Any problem in P is also in NP, since if a problem is in P then we can solve it in polynomial time without even being given a certificate. We will formalize this notion later in this chapter, but for now we can believe that P ⊆ NP. The open question is whether or not P is a proper subset of NP.

Informally, a problem is in the class NPC-and we refer to it as being NP-complete-if it is in NP and is as "hard" as any problem in NP. We shall formally define what it means to be as hard as any problem in NP later in this chapter. In the meantime, we will state without proof that if any NP-complete problem can be solved in polynomial time, then every NP-complete problem has a polynomial-time algorithm. Most theoretical computer scientists believe that the NP-complete problems are intractable, since given the wide range of NP-complete problems that have been studied to date-without anyone having discovered a polynomial-time solution to any of them-it would be truly astounding if all of them could be solved in polynomial time. Yet, given the effort devoted thus far to proving that NP-complete problems are intractable-without a conclusive outcome-we cannot rule out the possibility that the NP-complete problems are in fact solvable in polynomial time.

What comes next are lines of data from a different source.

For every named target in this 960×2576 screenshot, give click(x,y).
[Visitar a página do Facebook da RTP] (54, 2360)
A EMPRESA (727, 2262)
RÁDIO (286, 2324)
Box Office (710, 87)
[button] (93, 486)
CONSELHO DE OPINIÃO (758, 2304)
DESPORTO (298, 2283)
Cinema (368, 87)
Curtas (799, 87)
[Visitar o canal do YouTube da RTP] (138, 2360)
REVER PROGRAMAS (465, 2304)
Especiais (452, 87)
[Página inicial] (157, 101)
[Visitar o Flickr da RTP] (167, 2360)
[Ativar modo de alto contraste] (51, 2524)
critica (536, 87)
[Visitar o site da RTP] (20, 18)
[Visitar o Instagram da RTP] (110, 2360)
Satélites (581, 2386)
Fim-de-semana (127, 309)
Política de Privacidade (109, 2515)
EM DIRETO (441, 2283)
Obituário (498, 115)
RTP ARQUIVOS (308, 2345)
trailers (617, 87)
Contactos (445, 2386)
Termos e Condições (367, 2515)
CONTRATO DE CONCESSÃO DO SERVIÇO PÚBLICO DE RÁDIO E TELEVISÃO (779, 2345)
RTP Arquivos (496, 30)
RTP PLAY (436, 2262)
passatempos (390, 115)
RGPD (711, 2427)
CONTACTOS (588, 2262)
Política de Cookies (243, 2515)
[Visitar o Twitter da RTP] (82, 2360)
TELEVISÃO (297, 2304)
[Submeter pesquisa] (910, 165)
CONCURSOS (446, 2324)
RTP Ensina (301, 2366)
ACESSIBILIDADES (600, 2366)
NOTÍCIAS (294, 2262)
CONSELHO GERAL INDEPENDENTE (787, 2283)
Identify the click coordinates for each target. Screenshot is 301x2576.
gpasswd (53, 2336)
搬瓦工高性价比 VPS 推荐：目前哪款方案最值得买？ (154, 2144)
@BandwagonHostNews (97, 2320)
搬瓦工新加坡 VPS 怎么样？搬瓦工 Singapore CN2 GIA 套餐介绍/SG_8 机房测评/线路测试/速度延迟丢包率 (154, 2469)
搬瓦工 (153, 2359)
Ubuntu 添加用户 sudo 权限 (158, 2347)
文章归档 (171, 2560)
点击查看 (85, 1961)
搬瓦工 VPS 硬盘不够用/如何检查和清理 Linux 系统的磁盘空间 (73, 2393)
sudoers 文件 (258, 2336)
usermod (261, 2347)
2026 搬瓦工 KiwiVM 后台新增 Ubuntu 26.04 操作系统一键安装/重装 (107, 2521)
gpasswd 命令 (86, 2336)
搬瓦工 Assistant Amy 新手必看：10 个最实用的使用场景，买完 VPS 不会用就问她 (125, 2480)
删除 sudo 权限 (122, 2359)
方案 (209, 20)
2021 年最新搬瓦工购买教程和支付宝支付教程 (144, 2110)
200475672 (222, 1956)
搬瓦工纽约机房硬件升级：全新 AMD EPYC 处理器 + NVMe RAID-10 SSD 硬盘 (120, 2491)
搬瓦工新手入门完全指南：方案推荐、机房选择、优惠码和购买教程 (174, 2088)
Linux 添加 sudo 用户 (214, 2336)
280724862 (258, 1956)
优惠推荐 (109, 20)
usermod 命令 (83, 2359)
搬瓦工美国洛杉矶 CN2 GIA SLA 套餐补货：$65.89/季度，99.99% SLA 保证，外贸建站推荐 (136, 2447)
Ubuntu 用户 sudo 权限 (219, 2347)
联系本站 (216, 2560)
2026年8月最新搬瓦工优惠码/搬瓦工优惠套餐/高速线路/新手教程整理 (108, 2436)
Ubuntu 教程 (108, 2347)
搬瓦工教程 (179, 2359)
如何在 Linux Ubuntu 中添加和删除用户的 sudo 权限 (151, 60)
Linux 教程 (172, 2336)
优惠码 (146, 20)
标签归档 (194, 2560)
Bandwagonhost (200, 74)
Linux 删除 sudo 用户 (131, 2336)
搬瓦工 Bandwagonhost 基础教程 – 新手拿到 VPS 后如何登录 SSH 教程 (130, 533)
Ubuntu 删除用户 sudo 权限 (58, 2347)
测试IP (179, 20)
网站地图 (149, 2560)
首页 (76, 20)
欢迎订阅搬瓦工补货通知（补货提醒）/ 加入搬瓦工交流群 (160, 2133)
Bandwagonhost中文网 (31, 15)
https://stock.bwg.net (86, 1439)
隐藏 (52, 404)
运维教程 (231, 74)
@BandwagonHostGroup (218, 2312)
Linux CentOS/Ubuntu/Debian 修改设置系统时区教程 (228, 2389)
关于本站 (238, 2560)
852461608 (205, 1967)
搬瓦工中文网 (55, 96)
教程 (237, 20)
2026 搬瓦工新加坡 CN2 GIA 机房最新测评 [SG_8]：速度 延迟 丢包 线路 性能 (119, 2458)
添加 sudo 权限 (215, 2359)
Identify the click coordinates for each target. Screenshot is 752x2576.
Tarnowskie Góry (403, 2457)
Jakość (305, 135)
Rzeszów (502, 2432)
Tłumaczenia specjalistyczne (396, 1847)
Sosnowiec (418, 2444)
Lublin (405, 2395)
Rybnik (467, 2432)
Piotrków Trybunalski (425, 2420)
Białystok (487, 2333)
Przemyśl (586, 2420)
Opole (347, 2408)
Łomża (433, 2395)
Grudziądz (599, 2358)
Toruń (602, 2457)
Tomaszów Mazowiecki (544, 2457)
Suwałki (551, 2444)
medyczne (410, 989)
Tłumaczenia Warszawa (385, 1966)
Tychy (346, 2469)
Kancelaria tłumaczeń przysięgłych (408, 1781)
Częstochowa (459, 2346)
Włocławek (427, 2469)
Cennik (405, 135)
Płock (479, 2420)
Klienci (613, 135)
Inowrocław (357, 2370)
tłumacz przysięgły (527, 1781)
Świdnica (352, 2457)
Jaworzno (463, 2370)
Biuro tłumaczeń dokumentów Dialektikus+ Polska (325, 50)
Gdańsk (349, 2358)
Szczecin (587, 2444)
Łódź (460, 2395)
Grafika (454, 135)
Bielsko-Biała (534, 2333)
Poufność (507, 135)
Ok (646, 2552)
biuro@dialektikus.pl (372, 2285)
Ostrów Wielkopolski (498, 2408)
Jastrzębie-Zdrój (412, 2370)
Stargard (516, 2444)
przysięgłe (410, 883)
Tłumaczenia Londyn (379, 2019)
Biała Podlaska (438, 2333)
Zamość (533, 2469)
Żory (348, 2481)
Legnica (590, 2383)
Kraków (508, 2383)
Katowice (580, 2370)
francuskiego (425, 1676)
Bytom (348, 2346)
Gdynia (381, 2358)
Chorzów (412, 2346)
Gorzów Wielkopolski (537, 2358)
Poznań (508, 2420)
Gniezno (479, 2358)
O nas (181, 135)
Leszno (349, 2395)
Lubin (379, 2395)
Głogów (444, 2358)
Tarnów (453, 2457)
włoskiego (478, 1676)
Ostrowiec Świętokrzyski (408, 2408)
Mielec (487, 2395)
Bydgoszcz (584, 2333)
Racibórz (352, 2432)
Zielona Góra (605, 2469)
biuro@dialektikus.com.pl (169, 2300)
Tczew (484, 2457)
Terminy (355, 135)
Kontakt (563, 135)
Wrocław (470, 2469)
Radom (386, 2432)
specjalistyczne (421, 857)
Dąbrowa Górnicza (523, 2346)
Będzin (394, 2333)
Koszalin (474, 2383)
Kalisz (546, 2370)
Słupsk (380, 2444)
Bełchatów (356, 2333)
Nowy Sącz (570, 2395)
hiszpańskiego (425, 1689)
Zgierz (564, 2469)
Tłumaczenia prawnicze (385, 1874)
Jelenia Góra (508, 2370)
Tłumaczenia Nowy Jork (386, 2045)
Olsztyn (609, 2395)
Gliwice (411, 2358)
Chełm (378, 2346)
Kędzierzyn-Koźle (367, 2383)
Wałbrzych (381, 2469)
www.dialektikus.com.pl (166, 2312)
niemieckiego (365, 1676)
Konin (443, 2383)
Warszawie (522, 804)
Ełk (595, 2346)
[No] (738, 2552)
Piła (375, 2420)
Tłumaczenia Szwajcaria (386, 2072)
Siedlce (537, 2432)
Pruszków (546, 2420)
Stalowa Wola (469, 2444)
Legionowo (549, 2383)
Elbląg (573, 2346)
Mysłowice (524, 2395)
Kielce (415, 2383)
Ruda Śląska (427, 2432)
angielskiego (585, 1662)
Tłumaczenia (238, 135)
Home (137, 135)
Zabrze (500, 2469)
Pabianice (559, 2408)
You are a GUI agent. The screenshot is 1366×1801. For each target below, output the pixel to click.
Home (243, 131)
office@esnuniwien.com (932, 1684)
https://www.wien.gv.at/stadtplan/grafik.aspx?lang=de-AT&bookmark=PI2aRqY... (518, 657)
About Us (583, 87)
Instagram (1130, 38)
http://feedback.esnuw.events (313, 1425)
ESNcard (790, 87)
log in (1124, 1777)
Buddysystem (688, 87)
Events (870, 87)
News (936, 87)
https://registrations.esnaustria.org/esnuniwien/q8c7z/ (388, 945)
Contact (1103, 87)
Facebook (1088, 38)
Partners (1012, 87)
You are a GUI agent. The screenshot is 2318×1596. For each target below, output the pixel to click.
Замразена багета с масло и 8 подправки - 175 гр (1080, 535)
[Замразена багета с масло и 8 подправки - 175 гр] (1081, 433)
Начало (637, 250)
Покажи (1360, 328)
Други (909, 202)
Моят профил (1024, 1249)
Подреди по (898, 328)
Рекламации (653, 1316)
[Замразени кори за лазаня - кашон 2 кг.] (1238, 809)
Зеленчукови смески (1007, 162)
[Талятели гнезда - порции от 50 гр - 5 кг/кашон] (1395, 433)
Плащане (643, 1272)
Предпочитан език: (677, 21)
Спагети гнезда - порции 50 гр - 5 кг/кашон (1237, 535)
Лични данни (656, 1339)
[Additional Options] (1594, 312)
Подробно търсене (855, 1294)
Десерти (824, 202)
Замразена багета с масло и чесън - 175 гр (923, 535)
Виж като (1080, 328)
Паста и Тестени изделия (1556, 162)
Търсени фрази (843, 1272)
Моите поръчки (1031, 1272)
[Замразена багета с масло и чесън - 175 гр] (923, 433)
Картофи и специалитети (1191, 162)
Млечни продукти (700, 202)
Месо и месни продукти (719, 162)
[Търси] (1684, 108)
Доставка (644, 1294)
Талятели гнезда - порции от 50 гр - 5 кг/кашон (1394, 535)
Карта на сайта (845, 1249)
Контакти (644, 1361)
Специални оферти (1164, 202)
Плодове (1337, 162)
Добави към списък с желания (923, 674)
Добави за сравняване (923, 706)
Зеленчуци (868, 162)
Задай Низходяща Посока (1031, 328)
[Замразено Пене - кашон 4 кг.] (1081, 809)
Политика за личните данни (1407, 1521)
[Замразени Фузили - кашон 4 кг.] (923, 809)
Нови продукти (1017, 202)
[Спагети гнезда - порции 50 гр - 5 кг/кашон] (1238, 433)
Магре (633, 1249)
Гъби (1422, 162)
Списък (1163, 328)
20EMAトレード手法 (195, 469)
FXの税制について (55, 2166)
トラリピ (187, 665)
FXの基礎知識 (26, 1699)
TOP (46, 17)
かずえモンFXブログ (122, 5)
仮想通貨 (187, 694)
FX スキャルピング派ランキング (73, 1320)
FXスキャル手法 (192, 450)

Decision problems vs. optimization problems: Many problems of interest are optimization problems, in which each feasible (i.e., "legal") solution has an associated value, and we wish to find the feasible solution with the best value. For example, in a problem that we call SHORTEST-PATH, we are given an undirected graph G and vertices u and v, and we wish to find the path from u to v that uses the fewest edges. (In other words, SHORTEST-PATH is the single-pair shortest-path problem in an unweighted, undirected graph.) NP-completeness applies directly not to optimization problems, however, but to decision problems, in which the answer is simply "yes" or "no" (or, more formally, "1" or "0").

Although showing that a problem is NP-complete confines us to the realm of decision problems, there is a convenient relationship between optimization problems and decision problems. We usually can cast a given optimization problem as a related decision problem by imposing a bound on the value to be optimized. For SHORTEST-PATH, for example, a related decision problem, which we call PATH, is whether, given a directed graph G, vertices u and v, and an integer k, a path exists from u to v consisting of at most k edges.

The relationship between an optimization problem and its related decision problem works in our favor when we try to show that the optimization problem is "hard." That is because the decision problem is in a sense "easier," or at least "no harder." As a specific example, we can solve PATH by solving SHORTEST-PATH and then comparing the number of edges in the shortest path found to the value of the decision-problem parameter k. In other words, if an optimization problem is easy, its related decision problem is easy as well. Stated in a way that has more relevance to NP-completeness, if we can provide evidence that a decision problem is hard, we also provide evidence that its related optimization problem is hard. Thus, even though it restricts attention to decision problems, the theory of NP-completeness often has implications for optimization problems as well.